Start of Block

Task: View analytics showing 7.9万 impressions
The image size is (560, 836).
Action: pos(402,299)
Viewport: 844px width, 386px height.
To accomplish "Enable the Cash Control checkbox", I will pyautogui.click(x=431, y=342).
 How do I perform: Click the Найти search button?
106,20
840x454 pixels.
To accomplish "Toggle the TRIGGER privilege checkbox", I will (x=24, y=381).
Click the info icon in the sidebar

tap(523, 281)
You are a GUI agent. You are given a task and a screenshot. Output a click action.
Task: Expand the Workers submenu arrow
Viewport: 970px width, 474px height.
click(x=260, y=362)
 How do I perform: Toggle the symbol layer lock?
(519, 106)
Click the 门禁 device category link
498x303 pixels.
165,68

End of Block
Start of Block

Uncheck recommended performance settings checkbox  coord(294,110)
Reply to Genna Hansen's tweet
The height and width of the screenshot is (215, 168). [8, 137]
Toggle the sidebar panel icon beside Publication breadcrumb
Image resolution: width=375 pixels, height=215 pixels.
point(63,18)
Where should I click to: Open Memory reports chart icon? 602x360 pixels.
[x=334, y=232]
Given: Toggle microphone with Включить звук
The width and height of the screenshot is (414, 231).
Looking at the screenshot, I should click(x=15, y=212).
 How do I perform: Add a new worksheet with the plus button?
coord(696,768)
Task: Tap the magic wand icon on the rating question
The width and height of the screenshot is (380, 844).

End of Block

REQUIREMENT> What lines above hold the word "will"? Pull each one out.

OUTPUT>
To accomplish "Enable the Cash Control checkbox", I will pyautogui.click(x=431, y=342).
To accomplish "Toggle the TRIGGER privilege checkbox", I will (x=24, y=381).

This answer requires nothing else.